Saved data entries
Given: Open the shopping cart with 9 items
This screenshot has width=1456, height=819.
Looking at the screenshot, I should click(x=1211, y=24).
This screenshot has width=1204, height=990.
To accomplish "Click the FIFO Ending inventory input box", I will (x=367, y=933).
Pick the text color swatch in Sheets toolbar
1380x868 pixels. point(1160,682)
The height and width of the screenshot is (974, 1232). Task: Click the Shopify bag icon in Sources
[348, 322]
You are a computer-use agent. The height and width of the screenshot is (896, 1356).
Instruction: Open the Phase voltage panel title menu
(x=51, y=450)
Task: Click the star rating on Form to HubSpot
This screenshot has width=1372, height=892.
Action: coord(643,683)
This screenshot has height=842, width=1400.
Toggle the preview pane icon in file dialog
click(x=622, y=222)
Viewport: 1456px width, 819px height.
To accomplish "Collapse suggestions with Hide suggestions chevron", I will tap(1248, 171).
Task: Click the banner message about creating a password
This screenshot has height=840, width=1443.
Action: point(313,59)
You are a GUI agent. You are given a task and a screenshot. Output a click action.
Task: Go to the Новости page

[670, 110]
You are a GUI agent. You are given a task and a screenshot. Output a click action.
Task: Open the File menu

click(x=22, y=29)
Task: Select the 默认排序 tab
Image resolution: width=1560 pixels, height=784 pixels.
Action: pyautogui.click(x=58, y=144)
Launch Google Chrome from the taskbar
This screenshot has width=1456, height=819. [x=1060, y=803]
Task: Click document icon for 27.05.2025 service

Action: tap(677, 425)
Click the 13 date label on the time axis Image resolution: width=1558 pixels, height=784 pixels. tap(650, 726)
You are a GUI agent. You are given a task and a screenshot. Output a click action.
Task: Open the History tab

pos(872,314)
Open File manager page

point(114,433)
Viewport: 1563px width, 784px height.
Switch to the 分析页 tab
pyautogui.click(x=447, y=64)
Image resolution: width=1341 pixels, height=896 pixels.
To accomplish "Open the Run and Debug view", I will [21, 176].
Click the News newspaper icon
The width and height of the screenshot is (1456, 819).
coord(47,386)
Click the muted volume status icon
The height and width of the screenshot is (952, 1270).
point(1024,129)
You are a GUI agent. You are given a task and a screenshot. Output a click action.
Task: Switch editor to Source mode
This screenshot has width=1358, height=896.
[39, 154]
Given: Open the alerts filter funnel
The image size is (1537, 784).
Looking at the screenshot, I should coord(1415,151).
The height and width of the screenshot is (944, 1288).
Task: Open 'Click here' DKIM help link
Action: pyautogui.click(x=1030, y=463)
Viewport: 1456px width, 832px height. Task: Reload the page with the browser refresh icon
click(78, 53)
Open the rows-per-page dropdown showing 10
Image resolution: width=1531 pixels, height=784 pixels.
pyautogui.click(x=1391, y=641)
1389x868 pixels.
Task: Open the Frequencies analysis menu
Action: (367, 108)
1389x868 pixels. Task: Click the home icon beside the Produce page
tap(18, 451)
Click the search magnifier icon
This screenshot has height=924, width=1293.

YOUR TASK: Show all lines in the entries above where the word "will" appears.

SOLUTION FOR THIS TASK:
To accomplish "Click the FIFO Ending inventory input box", I will (x=367, y=933).
To accomplish "Collapse suggestions with Hide suggestions chevron", I will tap(1248, 171).
To accomplish "Open the Run and Debug view", I will [21, 176].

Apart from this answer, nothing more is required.